Kafr Kassem’s mayor, Adel Badir, told The Jerusalem Post his city is developing rapidly and could serve as a role model for other Arab cities.
In an interview on Thursday, Badir and a Jewish spokesman, Tom Wegner, explained, using maps to illustrate how he has already transformed his city by persuading more of its 22,000 residents to pay the local taxes.
Three years ago only half paid the municipal property tax and now that figure has grown to 83 percent, a rarely high number for an Arab municipality though similar to the collections statistics in many Jewish cities, Badir said. He even called up families on the phone himself urging people to pay up.
He cited the construction of three new parks and other development projects underway as having helped instill confidence in residents that their money was going to good use.
But the municipality needs more money to fund its growth plans which include paving all its roads, and improving education, and other services. Almost half of Kafr Kassem’s roads are unpaved and pot holes are scattered across many of the city’s streets.
One way the city has sought to boost its tax revenue is by seeking to obtain a share of revenue generated by the Afek industrial park. Though located adjacent to the city, the park’s tax funds are paid to the nearby Jewish city of Rosh Ha’ayin.
Badir said that since the park is geographically closer to his city and creates high levels of traffic congestion at the city’s entrance, “it is only fair” for Kafr Kassem to receive some of an estimated NIS 45 million in tax revenue generated by Afek each year.
Rosh Ha’ayin has rejected suggestions of sharing Afek’s tax money with Kafr Kassem, Badir said, adding that he is now discussing the issue with the Interior Ministry and may take the case to court if these discussions fail to yield any progress. He says Kafr Kassem also lacks the permits to expand the Lev Haaretz industrial zone in its midst, which prevents it from generating further revenue.

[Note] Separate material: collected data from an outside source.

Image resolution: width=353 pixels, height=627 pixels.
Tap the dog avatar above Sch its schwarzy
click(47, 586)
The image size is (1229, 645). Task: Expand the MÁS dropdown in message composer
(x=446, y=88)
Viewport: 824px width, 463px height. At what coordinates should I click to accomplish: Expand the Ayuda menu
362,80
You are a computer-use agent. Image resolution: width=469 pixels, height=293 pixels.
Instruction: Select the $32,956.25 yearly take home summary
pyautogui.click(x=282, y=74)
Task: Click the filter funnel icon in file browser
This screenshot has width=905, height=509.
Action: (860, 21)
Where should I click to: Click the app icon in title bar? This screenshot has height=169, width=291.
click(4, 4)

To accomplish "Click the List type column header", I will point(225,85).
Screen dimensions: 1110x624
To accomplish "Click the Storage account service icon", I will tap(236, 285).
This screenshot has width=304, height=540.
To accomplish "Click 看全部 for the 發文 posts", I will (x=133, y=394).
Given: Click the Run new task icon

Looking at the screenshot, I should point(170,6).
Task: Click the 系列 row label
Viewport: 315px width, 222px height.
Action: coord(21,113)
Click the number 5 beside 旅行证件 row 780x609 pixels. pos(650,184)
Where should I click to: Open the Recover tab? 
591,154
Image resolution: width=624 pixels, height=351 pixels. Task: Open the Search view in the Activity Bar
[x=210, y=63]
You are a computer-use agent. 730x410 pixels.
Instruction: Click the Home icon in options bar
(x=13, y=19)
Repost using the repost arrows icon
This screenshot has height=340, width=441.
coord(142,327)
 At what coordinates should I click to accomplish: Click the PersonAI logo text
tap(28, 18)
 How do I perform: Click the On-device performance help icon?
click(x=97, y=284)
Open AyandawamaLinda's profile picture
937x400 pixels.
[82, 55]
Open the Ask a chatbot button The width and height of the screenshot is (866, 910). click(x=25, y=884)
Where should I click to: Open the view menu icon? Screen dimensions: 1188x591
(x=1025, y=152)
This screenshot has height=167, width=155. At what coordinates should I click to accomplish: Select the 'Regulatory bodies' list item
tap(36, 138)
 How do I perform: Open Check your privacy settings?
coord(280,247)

He insisted there are precedents for industrial tax revenue sharing between municipalities, and that he thought Kafr Kassem could succeed in fulfilling its demands were it a Jewish city.
“If the demand was against a bordering Arab village, it would not be so sensitive,” Badir says.
Badir said his city spends less per resident than Rosh Ha’ayin, at NIS 4,400 per capita, compared to 6,400.
But there are development plans afoot, such as a new high-tech college due to be inaugurated next month with the cooperation of the government, Tsofen, an NGO, and the Massachusetts Institute of Technology. Once a building is constructed, the college will also house hi-tech companies to provide work for its graduates.
A women’s council has also been established in Kafr Kassem, Badir said.
Asked about violence and relations with Jews, the mayor claims that approximately 80% of the city’s businesses are Jewish owned. Crime has dropped by around 30% since Badir took office two years ago, and he is looking to improve that further by installing a security camera network.
Badir said his city has not been affected by a ban on the northern branch of the Islamic Movement since Kafr Kassem is a stronghold of the southern branch of the organization to which he himself belongs.
He hoped his city could become fully independent of government aid if it could generate more of its own revenue, and thought the government had an interest in helping Kafr Kassem reach its goals.
“It is in the interest of the government to help Kafr Kassem flourish,” Badir said.